By comparing DNA methylation patterns across the genomes of dozens of Icelandic individuals using blood samples collected in 1991 and 2002, the team detected hundreds of regions in the genome showing variable methylation patterns from one individual to the next. Even so, they explained, many of these epigenetic marks are stable within the same individual over time.
And because more than a dozen of the variably methylated regions, or VMRs, showed some association with BMI, the researchers speculated that such epigenetic patterns could offer insights into genes and parts of the genome contributing to BMI and other conditions.
"Epigenetics has given us 13 exciting new leads to variability in body mass and obesity," co-corresponding author Daniele Fallin, an epidemiology researcher with the Johns Hopkins Bloomberg School of Public Health, said in a statement. "The team's success suggests a new epigenetic strategy for identifying those at risk for many common diseases, and for possible new prevention methods and therapies."
Fallin and her co-workers relied on a method called comprehensive array-based relative methylation using custom NimbleGen HD2 arrays to assess CpG methylation status at roughly 4.5 million sites across the genomes of 74 Icelandic individuals.
DNA for the study was isolated from the white blood cells of a subset of individuals participating in the Reykjavik study and a related project known as the Age, Gene/Environment Susceptibility, or AGES, study. In particular, the researchers focused on Reykjavik study samples collected in 1991 and AGES study samples collected from the same individuals in 2002.
In the process, they identified 227 regions of the genome in which DNA methylation varied widely from one individual to the next.
When they compared samples from 1991 with those taken in 2002, the team found that about half of VMRs for each individual showed the same patterns as they had 11 years earlier.
Meanwhile, roughly a third of the VMRs varied within the same individual over time, the researchers explained, while information for the remaining VMRs was ambiguous.
By bringing together VMR and BMI data, the researchers were also able to pin down 13 VMRs that are apparently associated with BMI.

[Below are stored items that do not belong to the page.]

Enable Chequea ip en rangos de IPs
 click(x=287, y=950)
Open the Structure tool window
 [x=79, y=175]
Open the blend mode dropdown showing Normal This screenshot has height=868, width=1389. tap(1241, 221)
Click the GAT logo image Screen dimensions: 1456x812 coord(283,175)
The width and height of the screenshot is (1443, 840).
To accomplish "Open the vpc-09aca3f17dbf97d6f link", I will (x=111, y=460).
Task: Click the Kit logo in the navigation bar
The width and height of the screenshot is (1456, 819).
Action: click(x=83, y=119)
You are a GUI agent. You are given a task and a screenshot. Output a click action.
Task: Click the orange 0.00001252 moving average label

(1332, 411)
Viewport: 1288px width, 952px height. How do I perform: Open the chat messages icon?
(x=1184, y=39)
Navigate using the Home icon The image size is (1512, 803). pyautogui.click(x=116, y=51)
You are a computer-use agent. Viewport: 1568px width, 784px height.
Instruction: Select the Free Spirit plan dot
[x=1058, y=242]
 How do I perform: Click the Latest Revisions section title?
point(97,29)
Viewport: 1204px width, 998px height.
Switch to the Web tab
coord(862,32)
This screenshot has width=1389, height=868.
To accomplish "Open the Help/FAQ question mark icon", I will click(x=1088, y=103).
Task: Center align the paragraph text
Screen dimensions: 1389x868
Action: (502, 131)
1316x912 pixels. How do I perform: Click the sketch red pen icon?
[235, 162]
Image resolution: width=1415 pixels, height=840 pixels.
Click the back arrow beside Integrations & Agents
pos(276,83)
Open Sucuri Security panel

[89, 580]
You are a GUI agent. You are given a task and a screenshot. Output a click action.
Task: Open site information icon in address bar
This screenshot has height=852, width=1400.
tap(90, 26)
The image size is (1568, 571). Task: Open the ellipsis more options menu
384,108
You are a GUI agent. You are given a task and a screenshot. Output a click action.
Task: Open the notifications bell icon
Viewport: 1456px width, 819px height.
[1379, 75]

Of these, four were consistently associated with BMI in the individuals tested, showing methylation levels that coincided with BMI. Among them: VMRs in and around PM20D1, MMP9, PRKG1, RFC5 — genes suspected of contributing to obesity, energy balance, or diabetes-related processes.
Although they noted that the findings are preliminary and based on a modest sample size, those involved in the study say it raises the possibility that some methylation marks in the genome are stable over time, while others shift — perhaps coinciding with an individual's environmental exposures.
"[T]hose regions that do not change over time can be used as an epigenetic signature for an individual, similar to genotype," they argued. "These regions can then be considered as candidates for assessment of methylation associations with disease or health-related phenotypes under specific risk models."
In the future, the team reportedly plans to do additional research investigating the potential role of VMRs in other traits or conditions such as aging and bipolar disorder.
"What we accomplished is a small proof-of-principle study that we think is just the tip of the iceberg in using epigenetics to expand our knowledge of new markers for many common diseases and opening the door for personalized epigenetic medicine," co-lead author Andrew Feinberg, director of the Johns Hopkins' Institute for Basic Biomedical Sciences' Center for Epigenetics, said in a statement.